Falih: Global oil market at end of downturn
19 Oct 2016 - 22:56
LONDON: Saudi Arabia’s energy minister gave an upbeat message to an audience of industry executives yesterday, saying the oil market was at the end of a downturn and producer action to limit supply would help it improve further.
Khalid Al Falih (pictured) also told the annual Oil and Money conference in London that non-Opec countries were showing a willingness to freeze and even cut supplies alongside the Organization of the Petroleum Exporting Countries.
“Market forces are clearly working after a testing period of sub-$30 prices. The fundamentals are improving and the market is clearly balancing the supply and demand equation,” Falih said.
“With this contribution of improving fundamentals, rebalancing and the joint action by Opec and non-Opec alike, I fully expect market conditions to continue improving.”
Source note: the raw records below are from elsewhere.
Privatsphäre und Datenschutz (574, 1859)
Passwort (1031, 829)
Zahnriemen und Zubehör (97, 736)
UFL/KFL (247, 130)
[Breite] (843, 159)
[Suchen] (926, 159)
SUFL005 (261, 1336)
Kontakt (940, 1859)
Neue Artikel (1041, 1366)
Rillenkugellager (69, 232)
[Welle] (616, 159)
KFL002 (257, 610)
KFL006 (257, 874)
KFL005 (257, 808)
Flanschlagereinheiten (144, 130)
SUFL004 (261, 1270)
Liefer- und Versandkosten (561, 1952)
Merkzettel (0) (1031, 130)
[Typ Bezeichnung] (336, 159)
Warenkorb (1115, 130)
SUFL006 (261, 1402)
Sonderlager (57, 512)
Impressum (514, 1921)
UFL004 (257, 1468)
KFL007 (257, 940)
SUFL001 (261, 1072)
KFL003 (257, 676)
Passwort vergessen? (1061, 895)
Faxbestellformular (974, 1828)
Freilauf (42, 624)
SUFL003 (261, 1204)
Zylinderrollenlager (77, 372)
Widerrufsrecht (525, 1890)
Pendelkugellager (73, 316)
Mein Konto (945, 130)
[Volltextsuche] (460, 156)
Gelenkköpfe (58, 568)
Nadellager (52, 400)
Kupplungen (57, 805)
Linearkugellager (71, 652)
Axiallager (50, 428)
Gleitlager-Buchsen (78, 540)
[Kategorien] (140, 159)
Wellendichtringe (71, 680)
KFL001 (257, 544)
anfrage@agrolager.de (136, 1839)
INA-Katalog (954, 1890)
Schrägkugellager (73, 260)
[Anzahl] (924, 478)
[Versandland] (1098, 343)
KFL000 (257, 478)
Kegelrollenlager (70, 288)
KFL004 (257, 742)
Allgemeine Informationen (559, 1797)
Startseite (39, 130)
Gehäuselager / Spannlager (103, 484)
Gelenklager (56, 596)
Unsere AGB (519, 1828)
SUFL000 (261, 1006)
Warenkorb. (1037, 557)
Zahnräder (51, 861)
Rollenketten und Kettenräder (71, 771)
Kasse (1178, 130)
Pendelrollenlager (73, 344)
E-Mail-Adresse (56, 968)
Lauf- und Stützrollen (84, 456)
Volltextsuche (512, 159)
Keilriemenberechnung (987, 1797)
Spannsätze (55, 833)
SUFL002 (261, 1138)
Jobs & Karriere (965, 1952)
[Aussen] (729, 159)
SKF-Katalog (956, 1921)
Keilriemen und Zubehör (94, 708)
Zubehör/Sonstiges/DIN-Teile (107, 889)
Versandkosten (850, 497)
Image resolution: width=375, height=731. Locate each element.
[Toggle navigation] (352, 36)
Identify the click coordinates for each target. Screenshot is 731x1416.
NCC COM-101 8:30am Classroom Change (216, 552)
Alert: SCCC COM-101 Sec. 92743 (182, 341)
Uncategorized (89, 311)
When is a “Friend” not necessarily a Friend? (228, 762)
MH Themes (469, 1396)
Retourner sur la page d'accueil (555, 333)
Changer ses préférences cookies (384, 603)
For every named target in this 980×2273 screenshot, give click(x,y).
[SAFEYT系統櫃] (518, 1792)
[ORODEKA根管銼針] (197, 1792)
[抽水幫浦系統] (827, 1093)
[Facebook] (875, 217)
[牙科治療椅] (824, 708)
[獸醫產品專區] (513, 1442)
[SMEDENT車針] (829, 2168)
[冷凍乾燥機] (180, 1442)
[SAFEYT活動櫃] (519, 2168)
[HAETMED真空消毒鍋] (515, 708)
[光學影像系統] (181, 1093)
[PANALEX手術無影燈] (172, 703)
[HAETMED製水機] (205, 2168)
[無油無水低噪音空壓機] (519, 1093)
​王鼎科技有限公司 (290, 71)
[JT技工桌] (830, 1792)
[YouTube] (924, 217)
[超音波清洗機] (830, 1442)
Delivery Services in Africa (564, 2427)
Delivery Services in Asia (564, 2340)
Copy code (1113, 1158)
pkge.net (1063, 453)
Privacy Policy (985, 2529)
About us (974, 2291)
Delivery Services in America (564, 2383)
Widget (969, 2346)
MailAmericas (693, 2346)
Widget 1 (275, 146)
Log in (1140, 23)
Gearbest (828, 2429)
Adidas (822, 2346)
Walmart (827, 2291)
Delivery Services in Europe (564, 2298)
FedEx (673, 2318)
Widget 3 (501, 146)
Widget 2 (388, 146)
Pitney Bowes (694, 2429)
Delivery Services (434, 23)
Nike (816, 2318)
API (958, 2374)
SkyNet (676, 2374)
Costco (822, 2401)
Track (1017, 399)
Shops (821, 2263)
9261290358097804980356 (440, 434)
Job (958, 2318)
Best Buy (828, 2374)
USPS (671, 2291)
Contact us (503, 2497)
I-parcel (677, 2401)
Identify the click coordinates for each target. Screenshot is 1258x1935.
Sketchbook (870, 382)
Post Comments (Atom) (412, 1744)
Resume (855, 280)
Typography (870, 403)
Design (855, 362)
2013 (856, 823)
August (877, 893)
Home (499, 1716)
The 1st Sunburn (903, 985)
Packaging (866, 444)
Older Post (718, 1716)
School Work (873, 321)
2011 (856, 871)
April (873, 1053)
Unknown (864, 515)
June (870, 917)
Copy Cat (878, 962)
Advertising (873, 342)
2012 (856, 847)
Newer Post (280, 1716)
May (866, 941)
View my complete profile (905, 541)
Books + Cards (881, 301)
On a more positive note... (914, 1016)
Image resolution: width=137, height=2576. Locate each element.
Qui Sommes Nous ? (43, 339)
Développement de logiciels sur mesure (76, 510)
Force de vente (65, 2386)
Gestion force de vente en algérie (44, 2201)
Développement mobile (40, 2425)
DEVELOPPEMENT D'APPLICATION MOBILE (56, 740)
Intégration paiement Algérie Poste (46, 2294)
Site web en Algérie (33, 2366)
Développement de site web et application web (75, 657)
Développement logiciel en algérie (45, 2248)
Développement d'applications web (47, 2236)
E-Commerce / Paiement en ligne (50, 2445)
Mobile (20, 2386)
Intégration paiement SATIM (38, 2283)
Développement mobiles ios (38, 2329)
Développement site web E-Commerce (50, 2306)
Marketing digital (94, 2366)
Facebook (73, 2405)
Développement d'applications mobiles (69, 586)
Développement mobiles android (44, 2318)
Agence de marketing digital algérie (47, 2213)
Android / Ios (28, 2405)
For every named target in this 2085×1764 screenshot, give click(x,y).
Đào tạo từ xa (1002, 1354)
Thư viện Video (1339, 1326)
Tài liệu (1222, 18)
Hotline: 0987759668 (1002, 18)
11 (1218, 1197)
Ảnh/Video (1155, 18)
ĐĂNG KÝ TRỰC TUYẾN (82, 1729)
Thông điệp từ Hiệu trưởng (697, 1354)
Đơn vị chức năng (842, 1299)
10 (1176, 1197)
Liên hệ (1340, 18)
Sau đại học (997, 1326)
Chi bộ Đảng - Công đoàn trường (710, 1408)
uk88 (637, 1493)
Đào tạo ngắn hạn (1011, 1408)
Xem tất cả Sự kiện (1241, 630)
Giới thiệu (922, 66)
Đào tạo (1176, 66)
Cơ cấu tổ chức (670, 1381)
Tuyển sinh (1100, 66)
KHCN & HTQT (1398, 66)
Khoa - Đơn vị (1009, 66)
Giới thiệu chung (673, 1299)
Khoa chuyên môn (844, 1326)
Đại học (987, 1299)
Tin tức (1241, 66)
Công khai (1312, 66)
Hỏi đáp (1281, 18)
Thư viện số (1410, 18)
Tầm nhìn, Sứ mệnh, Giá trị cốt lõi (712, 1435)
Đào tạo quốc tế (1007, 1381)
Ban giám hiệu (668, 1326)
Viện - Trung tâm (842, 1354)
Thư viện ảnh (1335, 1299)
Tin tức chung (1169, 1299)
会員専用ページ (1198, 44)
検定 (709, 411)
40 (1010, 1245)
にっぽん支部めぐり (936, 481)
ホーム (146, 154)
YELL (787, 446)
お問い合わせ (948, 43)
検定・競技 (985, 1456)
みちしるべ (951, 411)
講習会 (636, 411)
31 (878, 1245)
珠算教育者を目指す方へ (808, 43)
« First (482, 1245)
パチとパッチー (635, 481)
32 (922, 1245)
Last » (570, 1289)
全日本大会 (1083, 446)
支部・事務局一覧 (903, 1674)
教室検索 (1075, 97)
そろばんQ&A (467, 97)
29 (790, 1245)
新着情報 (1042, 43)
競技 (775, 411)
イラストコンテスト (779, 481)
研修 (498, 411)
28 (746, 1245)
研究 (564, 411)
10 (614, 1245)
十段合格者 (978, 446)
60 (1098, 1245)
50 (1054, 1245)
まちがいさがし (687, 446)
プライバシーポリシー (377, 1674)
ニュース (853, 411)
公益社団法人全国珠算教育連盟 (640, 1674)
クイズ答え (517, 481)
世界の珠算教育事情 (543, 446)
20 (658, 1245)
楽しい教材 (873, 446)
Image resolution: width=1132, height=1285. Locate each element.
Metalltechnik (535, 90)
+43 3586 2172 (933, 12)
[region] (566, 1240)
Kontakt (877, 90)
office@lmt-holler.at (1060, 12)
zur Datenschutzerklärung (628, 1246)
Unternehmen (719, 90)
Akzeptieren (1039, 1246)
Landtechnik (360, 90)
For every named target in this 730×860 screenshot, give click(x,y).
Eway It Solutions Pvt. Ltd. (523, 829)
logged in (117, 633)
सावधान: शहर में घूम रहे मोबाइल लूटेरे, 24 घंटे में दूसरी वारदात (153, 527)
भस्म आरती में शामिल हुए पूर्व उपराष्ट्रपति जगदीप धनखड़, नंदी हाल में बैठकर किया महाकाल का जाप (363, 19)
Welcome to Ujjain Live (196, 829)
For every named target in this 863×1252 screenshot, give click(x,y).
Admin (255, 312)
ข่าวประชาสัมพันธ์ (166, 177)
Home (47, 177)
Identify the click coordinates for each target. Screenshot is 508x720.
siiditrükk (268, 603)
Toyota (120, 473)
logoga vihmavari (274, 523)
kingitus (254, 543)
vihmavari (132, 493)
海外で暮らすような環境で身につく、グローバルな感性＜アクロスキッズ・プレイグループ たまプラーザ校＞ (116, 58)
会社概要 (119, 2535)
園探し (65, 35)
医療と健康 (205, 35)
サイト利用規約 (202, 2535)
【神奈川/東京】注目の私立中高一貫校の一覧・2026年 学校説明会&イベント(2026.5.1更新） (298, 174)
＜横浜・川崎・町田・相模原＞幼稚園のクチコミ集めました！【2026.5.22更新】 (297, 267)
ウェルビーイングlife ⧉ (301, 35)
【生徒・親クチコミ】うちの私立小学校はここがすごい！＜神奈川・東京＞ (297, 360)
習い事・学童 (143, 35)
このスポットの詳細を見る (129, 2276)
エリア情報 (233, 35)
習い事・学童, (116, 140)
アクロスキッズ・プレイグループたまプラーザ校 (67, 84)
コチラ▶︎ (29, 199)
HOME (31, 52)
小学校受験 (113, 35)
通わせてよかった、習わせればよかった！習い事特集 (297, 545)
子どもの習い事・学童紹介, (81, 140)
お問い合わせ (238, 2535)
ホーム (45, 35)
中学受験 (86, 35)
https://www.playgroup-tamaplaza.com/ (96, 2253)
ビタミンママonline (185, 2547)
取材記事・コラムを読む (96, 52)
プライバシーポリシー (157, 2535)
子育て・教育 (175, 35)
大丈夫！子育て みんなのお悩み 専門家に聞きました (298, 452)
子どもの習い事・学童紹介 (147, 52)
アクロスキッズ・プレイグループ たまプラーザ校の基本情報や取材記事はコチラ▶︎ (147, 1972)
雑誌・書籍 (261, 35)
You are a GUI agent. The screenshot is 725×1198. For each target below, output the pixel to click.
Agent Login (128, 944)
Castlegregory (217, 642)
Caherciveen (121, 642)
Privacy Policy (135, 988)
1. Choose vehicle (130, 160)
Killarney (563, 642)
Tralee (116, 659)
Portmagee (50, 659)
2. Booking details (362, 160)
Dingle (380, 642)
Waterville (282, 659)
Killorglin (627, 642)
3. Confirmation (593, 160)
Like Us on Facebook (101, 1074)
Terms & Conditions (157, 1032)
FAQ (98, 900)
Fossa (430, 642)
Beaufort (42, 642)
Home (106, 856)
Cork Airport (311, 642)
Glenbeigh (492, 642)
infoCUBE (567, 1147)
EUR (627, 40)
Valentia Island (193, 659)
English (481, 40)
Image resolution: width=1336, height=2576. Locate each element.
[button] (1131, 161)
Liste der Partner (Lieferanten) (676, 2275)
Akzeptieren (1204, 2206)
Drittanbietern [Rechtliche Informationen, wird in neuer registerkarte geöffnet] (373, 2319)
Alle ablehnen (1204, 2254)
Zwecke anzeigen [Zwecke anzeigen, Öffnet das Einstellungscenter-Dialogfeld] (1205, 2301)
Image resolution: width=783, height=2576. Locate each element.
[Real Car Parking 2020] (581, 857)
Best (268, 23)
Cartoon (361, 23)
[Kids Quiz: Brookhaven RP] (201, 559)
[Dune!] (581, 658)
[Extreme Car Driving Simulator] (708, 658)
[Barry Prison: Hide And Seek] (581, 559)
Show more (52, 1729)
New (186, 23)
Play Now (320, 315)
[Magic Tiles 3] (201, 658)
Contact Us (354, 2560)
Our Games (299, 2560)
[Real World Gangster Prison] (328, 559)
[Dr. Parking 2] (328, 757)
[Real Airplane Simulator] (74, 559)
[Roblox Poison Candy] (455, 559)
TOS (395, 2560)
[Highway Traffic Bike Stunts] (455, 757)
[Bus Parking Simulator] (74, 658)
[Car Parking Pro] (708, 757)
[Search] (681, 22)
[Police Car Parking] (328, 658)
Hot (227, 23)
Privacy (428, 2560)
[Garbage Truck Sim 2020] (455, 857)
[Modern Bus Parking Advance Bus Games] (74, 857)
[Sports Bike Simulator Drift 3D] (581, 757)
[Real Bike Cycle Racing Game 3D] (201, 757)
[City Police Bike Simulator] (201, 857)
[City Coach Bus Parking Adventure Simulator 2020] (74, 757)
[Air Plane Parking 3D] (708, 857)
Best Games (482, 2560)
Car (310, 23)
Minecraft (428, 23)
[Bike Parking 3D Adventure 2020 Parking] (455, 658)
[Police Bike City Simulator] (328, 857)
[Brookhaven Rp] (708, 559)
Oil prices went up yesterday. West Texas Intermediate for November delivery rose $1.44 to $51.73 a barrel at 11:15am on the New York Mercantile Exchange. Brent for December settlement rose $1.24 to $52.92 a barrel on the London-based ICE Futures Europe Exchange.
Appointed as energy minister for the top Opec oil producer and world’s biggest exporter earlier this year, Falih has overseen a return by the group to managing supply.
Opec agreed in Algiers on Sept. 28 to reduce production to a range of 32.50 million to 33.0 million barrels per day, which would be its first output cut since 2008. Another meeting on Nov. 30 is set to firm up details of the accord. Falih said that by freezing production or slightly reducing it, Opec wanted to signal to the market that it wanted to lower inventories and encourage investment. Spending has fallen due to the price drop, raising concern about supply in the medium term.